Romero Jucá (RR), senador e presidente do partido, trocou ofensas com o senador Roberto Requião (PR) em redes sociais

Marianna Holanda, O Estado de S.Paulo

31 de julho de 2017 | 17h41

Ao trocar insultos e ofensas em vídeos nas redes sociais, o presidente do PMDB Romero Jucá (RR) afirmou que vai levar o nome do senador Roberto Requião (PMDB-PR) para ser "decidido e discutido" na Executiva Nacional do partido. Segundo ele, o paranaense “fica atacando o partido, os partidários e tentando atrapalhar o que nós queremos fazer para melhorar o Brasil”. Romero Jucá também afirmou que o partido investiga supostos repasses do diretório estadual à campanha do filho de Requião à prefeitura de Curitiba, no ano passado.

A troca de ofensas começou após uma publicação da revista Veja, de sexta-feira, 18, que afirmou que Jucá estivesse criando uma estratégia para expulsar Requião do PMDB. O senador paranaense tem sido crítico ferrenho da gestão e do próprio presidente Michel Temer.

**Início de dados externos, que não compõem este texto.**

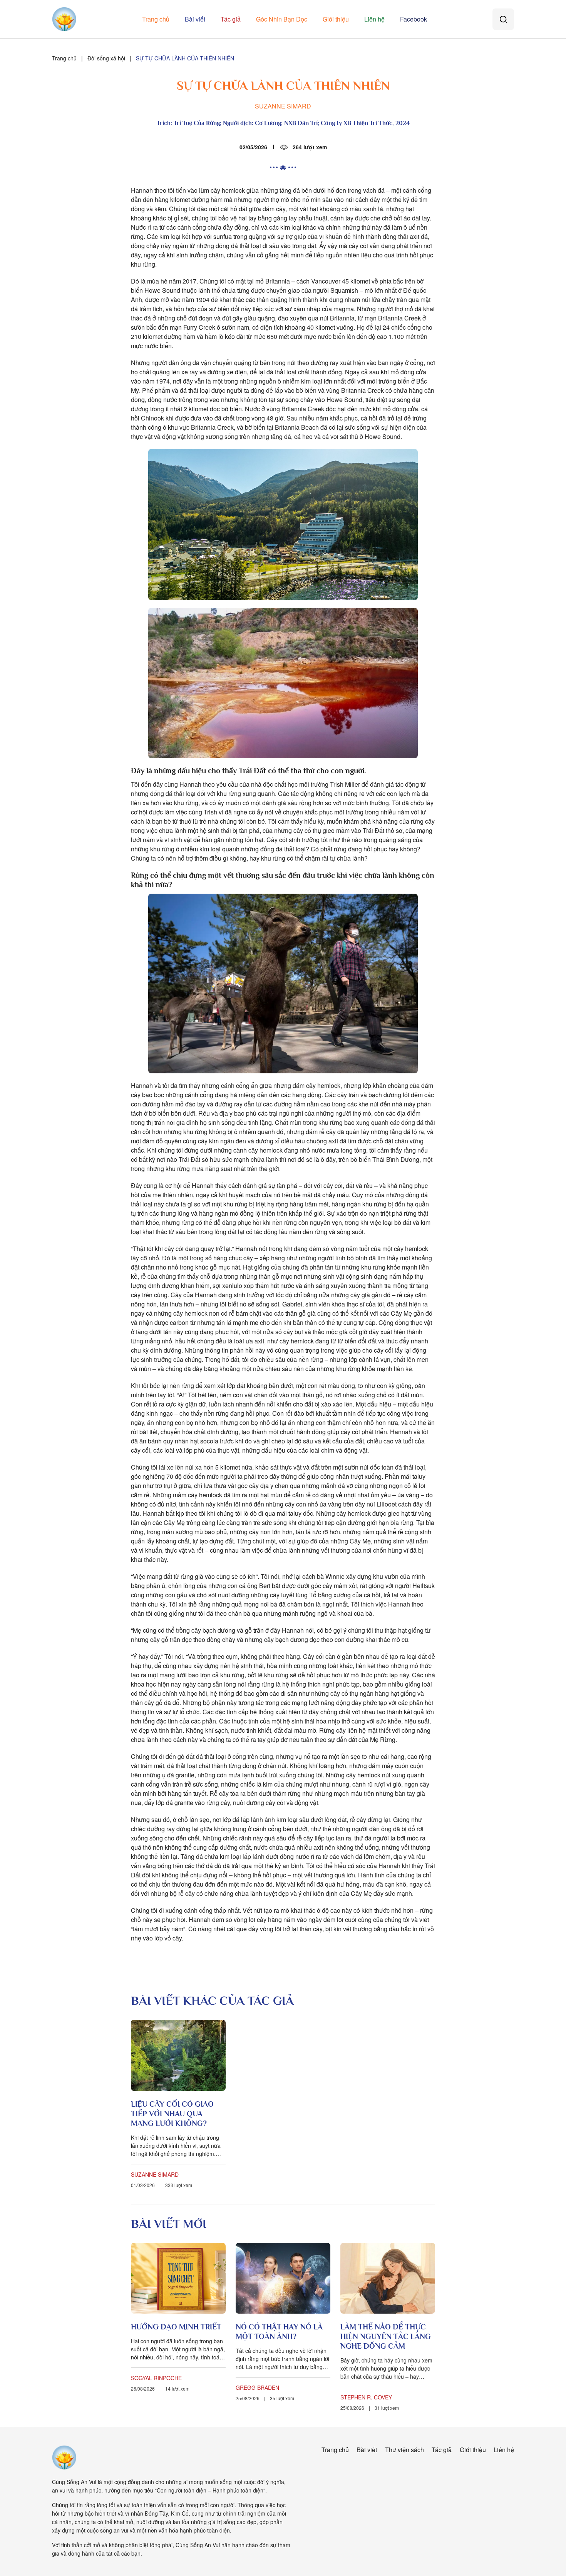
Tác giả (231, 19)
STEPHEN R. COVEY (366, 2397)
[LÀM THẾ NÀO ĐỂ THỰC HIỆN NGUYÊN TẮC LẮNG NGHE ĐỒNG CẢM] (387, 2278)
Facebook (413, 19)
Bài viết (195, 19)
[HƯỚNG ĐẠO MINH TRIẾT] (178, 2278)
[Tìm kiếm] (503, 19)
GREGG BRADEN (257, 2387)
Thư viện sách (404, 2449)
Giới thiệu (336, 19)
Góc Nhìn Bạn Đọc (281, 19)
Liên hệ (374, 19)
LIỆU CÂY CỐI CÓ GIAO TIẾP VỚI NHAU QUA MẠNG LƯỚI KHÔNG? (172, 2113)
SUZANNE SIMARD (283, 106)
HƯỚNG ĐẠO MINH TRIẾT (176, 2326)
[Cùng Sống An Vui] (64, 2457)
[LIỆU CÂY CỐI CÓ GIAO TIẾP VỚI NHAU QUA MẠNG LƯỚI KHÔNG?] (178, 2055)
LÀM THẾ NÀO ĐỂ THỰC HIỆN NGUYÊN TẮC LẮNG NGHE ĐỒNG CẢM (385, 2336)
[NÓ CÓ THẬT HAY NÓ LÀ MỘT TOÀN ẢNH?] (283, 2278)
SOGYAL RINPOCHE (156, 2378)
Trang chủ (155, 19)
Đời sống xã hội (106, 58)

Requião publicou nas redes sociais, no dia da reportagem, um vídeo em que disse que “a cachorrada ficou louca”, quando começou a falar da suposta articulação do correligionário. “Romero Jucá, se eu solto meus cachorros para cima de você, vai ser bem mais sério que uma busca da Polícia Federal ou da Lava Jato”, disse.

Também em vídeo publicado nas redes sociais, no domingo, 30, Jucá negou que estivesse articulando a expulsão do senador do Paraná, mas afirmou que está “investigando” um suposto repasse do diretório estadual do PMDB de 95% do fundo partidário para a campanha de Requião Filho à prefeitura de Curitiba. O candidato não chegou ao segundo turno.

“Pelo visto, o senador Roberto Requião está andando com muitos vira-latas, deve ser igual a eles. Pode soltar seus cachorros em cima de mim. Solte-os, não tenho medo, não devo nada, nem à PF, nem à Lava Jato. Não sou réu em nenhuma ação, diferente do senhor, que é réu em muitas ações aí no Paraná”, retrucou o presidente do PMDB.

Procurado pela reportagem, Requião não quis comentar, mas respondeu às acusações em seu Twitter. “Não roubar, não deixar roubar e denunciar quem rouba. Romero Jucá me agride de soviético e bolivariano por ter dito isso”, afirmou, parafraseado Ulysses Guimarães. A frase do fundador do PMDB, contudo, dizia: “Não roubar, não deixar roubar e pôr na cadeia quem roube”, segundo o discurso publicado no site do partido. 

Requião também disse que Jucá responde “indignado” aos latidos dos cachorros. “Meu Deus, como é grande o atraso intelectual do nosso presidente do PMDB”, disse. O senador do Paraná foi chamado de "bolivariano" e "chavista" e também de "assecla" da senadora petista, Gleisi Hoffman (PR).